抄録
植物には,二次代謝物質と総称され,個体の生命維持には必ずしも必須ではない成分を,特異的に,また時には大量に含んでいることがある.このような物質は従来,貯蔵物質または老廃物であるとされてきたが,動植物や微生物・昆虫等に生理活性のある複雑な構造の物質も数多く見つかっており,その機能が,他の生物個体との生物間相互作用を媒介する生理活性物質であるとする「アレロパシー仮説」が提唱されている.このような物質は,自然生態系においては,植生の遷移や特定種の優占・排除といった現象に関与している.また,このような物質が,絶滅危惧種や化石植物とされる古い植物で,一属一種的な珍しい植物に多く含まれていることは,進化の過程でそのような性質を持つ植物が生き残ってきた可能性がある.農業面では,合成農薬や殺虫剤を減らした環境保全型の農業に役立つ実用的な研究が進められている.

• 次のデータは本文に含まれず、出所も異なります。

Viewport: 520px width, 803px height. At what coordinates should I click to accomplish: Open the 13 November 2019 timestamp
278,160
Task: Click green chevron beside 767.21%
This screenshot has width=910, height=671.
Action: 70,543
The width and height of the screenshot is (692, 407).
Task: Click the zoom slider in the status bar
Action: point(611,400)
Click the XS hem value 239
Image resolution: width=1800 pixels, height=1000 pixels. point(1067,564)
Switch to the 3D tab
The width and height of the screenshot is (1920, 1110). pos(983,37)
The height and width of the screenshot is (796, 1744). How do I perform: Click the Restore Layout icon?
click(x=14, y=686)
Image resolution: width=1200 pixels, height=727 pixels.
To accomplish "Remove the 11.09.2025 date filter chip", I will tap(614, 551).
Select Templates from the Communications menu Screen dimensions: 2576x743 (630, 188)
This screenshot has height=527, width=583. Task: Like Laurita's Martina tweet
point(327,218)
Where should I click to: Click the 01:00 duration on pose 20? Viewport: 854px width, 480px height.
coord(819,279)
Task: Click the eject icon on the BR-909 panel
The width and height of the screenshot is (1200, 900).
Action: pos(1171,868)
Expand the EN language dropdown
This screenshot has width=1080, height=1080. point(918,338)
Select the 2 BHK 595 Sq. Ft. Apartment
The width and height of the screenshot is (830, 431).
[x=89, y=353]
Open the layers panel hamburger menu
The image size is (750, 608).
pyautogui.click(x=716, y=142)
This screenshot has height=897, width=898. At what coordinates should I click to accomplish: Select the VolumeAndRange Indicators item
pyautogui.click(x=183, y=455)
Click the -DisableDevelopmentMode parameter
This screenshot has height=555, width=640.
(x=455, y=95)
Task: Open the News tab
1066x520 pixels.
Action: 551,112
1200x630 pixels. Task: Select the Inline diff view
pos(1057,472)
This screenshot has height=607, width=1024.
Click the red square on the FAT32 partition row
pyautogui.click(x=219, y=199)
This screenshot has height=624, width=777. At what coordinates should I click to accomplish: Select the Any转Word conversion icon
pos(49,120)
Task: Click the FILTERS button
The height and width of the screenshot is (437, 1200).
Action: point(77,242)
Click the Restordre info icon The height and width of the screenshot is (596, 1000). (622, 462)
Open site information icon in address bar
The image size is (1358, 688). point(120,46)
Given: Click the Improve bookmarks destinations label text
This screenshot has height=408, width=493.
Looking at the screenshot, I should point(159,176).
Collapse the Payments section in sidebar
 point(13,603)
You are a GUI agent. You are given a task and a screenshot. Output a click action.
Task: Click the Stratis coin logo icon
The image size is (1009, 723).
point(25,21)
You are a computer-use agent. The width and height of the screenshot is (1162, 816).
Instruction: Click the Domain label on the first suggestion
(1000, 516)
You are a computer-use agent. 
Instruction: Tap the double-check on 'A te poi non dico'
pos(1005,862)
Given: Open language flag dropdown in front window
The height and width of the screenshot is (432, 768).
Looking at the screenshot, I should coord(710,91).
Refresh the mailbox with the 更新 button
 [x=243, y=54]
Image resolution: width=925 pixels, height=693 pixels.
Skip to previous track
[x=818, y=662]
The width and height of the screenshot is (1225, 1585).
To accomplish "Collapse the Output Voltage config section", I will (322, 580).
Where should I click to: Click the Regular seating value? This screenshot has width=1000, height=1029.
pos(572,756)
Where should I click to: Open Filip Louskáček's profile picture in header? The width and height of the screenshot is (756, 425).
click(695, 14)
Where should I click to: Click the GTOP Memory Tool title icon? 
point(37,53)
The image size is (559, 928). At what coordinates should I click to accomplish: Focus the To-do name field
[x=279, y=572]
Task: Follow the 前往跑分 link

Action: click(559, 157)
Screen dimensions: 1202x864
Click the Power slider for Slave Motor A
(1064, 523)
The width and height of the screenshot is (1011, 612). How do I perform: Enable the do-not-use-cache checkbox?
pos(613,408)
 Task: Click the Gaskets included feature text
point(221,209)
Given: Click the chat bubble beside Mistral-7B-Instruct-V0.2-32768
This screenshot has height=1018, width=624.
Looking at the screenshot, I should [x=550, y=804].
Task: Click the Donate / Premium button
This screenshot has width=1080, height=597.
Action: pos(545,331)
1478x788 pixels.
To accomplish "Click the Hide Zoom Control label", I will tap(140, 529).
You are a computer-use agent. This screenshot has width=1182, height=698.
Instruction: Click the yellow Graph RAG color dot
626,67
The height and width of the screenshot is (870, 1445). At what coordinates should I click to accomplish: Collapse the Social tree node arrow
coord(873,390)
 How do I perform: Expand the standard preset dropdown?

演者は農業環境技術研究所で,約20年にわたりアレロパシーの探索と作用物質の同定,および利用に関する研究を行ってきた.そこで,本シンポジウムでは,強い活性を示す植物,とくにムクナ,ヘアリーベッチ,ナタマメ,ヤムビーンなどの事例を紹介し,同定された生理活性の強い成分の構造と機能について簡単に紹介する.また,最近研究を開始した,侵入・導入植物に含まれる作用成分の同定とその化学生態的な意義,およびアレロパシーを応用した農業とその展望について紹介する.